The origins of morris dancing – allegedly

Broken morris sticks on the ground
The aftermath: well and truly coppiced.

Nobody really knows how or where the morris began. But we quite like this imaginative version…

Morris Dancing was invented by Mr Morris Coppice of Painswick, near Stroud in Gloucestershire, shortly before the 1st of May 1419. This was according to that roguish English writer and commentator Sir Thomas Malory (c.1415 –1471), the author of Le Morte d’Arthur.

Morris Coppice was a horticulturalist by trade and spent long hours coppicing staves in the local woods to support his crop of runner beans. One night, whilst enjoying a ribald time in the local hooch house drinking quality local ales with his mates, he suggested that they did something different. Rather than just arguing about the Assizes of Bread and Ale, the carbon content of the soil and the vagaries of cow manure, or the 82 years’ war with France and whether the army would be back before Christmas, he proposed that they should dance. The lads decided to do some Celtic circle dancing until Morris interrupted and argued they do something instead with the shaved staves and the pack of crocheted hankies he had on him.
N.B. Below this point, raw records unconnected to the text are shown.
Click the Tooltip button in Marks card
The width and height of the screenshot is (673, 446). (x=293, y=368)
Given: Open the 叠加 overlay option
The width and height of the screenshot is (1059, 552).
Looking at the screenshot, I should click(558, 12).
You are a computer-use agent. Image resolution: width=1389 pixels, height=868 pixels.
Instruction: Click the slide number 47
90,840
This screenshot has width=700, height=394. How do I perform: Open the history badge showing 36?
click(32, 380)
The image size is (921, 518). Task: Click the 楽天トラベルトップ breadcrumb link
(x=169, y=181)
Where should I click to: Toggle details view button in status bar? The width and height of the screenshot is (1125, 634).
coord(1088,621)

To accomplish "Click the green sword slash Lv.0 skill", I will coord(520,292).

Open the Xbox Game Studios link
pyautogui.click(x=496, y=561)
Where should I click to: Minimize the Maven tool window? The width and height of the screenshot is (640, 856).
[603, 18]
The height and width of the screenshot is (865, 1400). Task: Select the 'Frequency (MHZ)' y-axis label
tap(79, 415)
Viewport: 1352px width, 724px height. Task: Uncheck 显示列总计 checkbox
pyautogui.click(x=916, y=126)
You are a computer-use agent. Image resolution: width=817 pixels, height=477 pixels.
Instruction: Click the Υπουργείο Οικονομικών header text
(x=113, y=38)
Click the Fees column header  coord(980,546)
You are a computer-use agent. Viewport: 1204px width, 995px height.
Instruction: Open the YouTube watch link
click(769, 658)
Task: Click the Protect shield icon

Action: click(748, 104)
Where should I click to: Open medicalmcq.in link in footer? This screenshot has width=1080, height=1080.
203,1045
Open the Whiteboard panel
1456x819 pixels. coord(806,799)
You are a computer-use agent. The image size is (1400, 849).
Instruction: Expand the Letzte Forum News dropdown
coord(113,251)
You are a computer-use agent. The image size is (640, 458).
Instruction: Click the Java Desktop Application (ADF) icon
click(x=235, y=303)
Thus Morris dancing was born and, coincidently, because Mr Coppice was a violent stick striker he got his nick name, Xylophagous Morris, eater of wood. Morris dancing soon became popular with the older chaps of the village once they discovered that they could earn lots of extra pennies from their dancing and that the ladies found them even more attractive in the tied smocks, military baldrics, bells and bloomers, that they wore to differentiate themselves from the ordinary yokels. Within a decade Morris Dancing had spread far and wide across the land and has been a cultural icon ever since.

How has morris changed in the 600 years since? Well, modern dancers look more stretched with the average height of a Brighton Morris man being 5 foot 10 inches compared with the aesthetically more pleasing 5 foot 3 inches of medieval times. The modern dancers are less likely to understand Greek and use nicknames like Shiny for bald headed members, or Trapper for those that regularly fail to clear the debris accumulating in their beards. Both medieval and modern chaps used or use pewter, wood, or bone, to sup ale, but neither spent much time bleaching their whites. Today the chaps are learning to be more respectful towards women but unfortunately the modern morris man has lost the art of crocheting thus their feminine side is somewhat skewed and their hankies are of cotton.

But for both ancient and modern it’s a xylophagous world.